3.3. Tympanic membrane displacement
TMD, developed in 1981, is an audiological measurement device for detecting raised ICP. It measures the movement of the tympanic membrane in response to the acoustic muscle reflex (55). The stapedius muscle contracts in response to sound stimulation, leading to the movement of the stapes. The cochlear fluid pressure level determines the resting position and direction of stapes movement due to its anatomical position on the oval window. High cochlear fluid pressure results in the inward displacement of the tympanic membrane, while low pressure leads to outward movement. The CSF pressure is transmitted to cochlear fluid pressure through the cochlear aqueduct (Figure 1). Therefore, monitoring the direction of tympanic membrane displacement can indicate normal or raised ICP (39, 56) and it can be an alternative non-invasive method of monitoring raised ICP in Hydrocephalus and neurological conditions (57, 58). To our knowledge, no study in the literature has investigated this method to detect raised ICP in IIH patients.
Figure 1.
Anatomy of the ear and tympanic membrane involved in the measurement of TMD. CA, Cochlear Aqueduct; OW, Oval Window; RW, Round Window; T, Tympanic membrane; S, Sensor.
3.4. Otoacoustic emissions
Another novel non-invasive method of detecting elevated ICP is otoacoustic emissions, which is another auditory measurement of acutely elevated ICP. Otoacoustic emissions are produced by cochlea as a response to elevated ICP (59). Distortion product otoacoustic emissions (DPOAE) are subtypes of otoacoustic emissions that are produced in response to two specific frequencies in the ear canal (59). This technique uses microphones placed in the ear canal. Previous studies have shown that as the ICP changes, the magnitude and angles of otoacoustic emissions change; however, the shortcoming of this technique is that small changes in ICP do not produce any systematic changes in DPOAE (59, 60).

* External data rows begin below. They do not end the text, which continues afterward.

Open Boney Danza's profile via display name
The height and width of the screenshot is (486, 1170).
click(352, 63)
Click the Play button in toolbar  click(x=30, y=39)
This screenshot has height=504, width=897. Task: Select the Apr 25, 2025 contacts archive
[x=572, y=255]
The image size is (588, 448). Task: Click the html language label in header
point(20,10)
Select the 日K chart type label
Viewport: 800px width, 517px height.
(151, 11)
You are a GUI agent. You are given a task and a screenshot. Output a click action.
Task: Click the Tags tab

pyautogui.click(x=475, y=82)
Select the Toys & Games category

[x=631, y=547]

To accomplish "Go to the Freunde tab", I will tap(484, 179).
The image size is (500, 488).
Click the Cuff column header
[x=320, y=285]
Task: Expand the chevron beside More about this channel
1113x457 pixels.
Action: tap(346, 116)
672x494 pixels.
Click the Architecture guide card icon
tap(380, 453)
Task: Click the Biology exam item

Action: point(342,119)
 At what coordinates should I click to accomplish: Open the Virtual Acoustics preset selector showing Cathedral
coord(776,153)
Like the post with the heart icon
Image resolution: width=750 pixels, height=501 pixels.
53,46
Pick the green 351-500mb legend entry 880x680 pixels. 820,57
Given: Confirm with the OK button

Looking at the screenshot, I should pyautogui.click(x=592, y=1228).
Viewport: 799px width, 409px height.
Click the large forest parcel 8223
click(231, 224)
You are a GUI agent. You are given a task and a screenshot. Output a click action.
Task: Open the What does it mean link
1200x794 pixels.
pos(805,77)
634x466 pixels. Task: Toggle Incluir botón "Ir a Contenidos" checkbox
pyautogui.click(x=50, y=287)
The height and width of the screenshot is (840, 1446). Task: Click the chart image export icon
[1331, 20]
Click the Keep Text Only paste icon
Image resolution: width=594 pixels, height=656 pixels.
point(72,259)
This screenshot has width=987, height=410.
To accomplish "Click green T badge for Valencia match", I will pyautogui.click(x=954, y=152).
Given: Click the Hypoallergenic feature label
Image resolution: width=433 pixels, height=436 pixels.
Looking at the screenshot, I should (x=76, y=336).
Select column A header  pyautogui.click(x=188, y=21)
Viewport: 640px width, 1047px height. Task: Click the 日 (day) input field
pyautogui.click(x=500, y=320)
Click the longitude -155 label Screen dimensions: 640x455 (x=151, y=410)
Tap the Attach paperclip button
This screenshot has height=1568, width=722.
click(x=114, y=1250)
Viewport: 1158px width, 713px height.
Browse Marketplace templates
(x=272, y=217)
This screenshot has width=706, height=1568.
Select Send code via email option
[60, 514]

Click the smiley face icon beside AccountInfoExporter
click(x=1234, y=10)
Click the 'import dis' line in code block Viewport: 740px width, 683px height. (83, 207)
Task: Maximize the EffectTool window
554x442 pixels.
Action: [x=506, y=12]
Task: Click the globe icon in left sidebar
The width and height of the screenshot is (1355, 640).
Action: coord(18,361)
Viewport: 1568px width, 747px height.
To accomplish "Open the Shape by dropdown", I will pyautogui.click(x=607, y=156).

3.5. Visual evoked potential
Visual stimuli cause the production of electrical waves in the occipital lobes, which measure the conduction time from the retina to the visual cortex clinically used to examine the integrity of the visual pathway (61). VEP waveforms consist of positive (P) and negative (N) waves, the shape of these waves, the time taken to respond to these stimuli, or the latency (62). In a clinical setting, VEP is obtained by placing electrodes on the patient’s head to measure the optic pathway activity from the retinal pigment epithelium to the occipital lobe (61, 62). This method uses flashes of lights or pattern stimuli; however, flashing VEP (F-VEP) has shown more variability (61). F-VEP lasts for 5 milliseconds, covering a visual field of at least 20 degrees with a recommended flash rate of 1.0 Hz ±0.1 (1 flash per second), and pattern stimuli is a checkboard pattern that reverses every half second (Figure 2A) (63). Previous studies have demonstrated a positive correlation between F-VEP and elevated ICP, mainly causing prolonged latency of N2 waves in patients with traumatic brain injuries, hydrocephalus indicating shunt dysfunction and drug-related cerebral oedema (61, 64–69). Although limited studies are available on the utility of this method in detecting raised ICP in IIH patients, available studies have presented conflicting results depending on the technique used and test time (70). During the early stages of IIH, VEP has been reported to be normal (70–73). However, other studies have shown significant delayed response to stimuli in VEP (74, 75). In conclusion, VEP is useful in monitoring the severity or the regression of the visual function of patients with raised intracranial pressure (76).
Figure 2.

(A) Checkboard pattern with a red point fixation target in the middle. (B) Positive (P) and negative (N) responses to flash vs. pattern reversal stimuli.
Positive (P) and negative (N) responses with different stimuli. In flash stimuli, the second negative peak (N2), with a normal latency of approximately 70–90 ms and the second positive peak (P2), with a normal latency of approximately 100–120 ms, are the most prominent waves. Pattern-reversal VEPs normally comprised of three main features: an initial negativity with a latency of approximately 70 to 80 milliseconds (N75), a larger positive part with a latency of about 90–110 ms (P100), and a large negative part with a latency of around 130–140 ms (N135) (63, 65, 77) (Figure 2B).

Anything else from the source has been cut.